WORK REQUIRED> Set down exactly, from the records below, the line with "[Twitter] (75, 1716)" through the line with "Fantasy Experts Believe", and nothing else.

EXERCISE INPUT>
+++

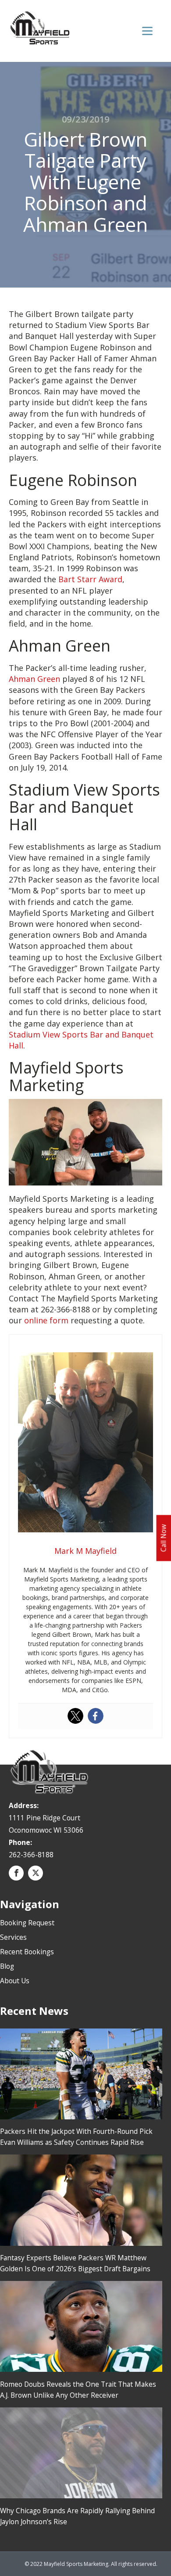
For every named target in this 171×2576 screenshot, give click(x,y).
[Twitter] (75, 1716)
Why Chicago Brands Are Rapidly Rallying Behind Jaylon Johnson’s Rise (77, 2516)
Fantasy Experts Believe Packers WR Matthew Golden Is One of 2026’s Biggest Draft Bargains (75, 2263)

+++

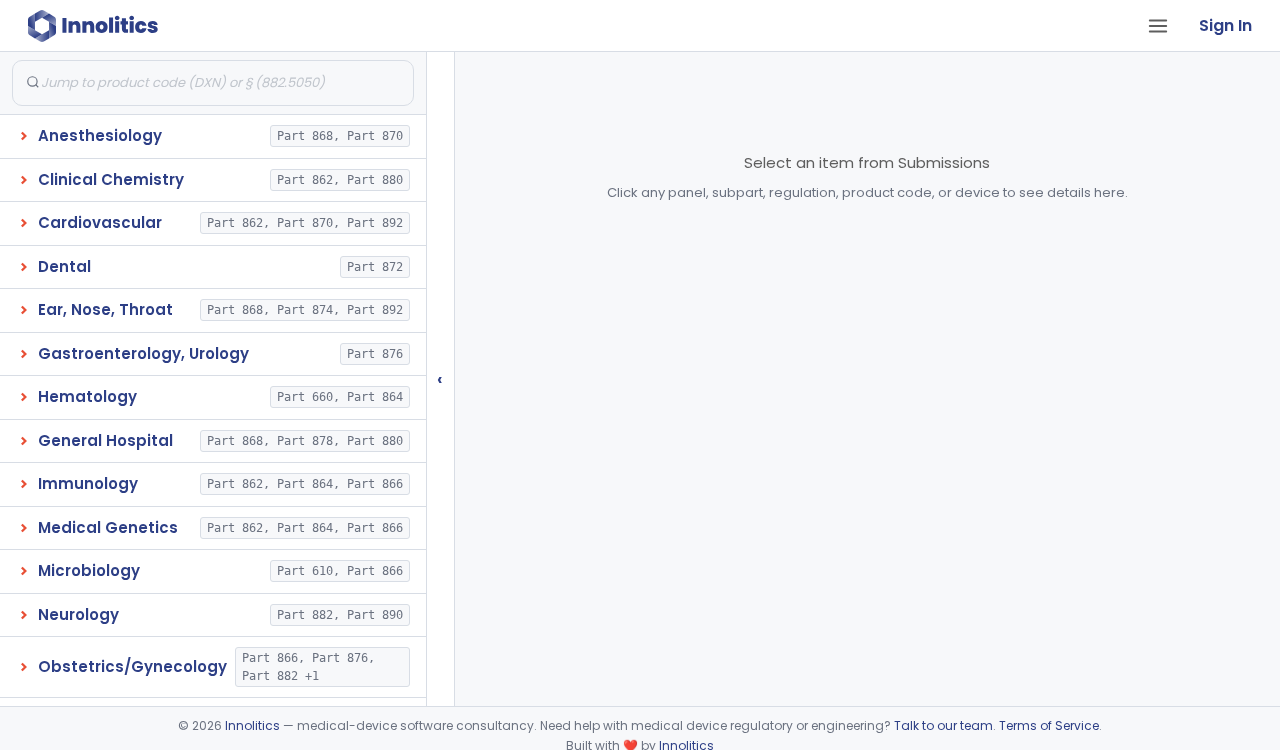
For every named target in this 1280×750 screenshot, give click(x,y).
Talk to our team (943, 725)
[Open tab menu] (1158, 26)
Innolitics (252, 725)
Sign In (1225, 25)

+++

SOLUTION TO THIS PROBLEM>
[Twitter] (75, 1716)
Why Chicago Brands Are Rapidly Rallying Behind Jaylon Johnson’s Rise (77, 2516)
Fantasy Experts Believe Packers WR Matthew Golden Is One of 2026’s Biggest Draft Bargains (75, 2263)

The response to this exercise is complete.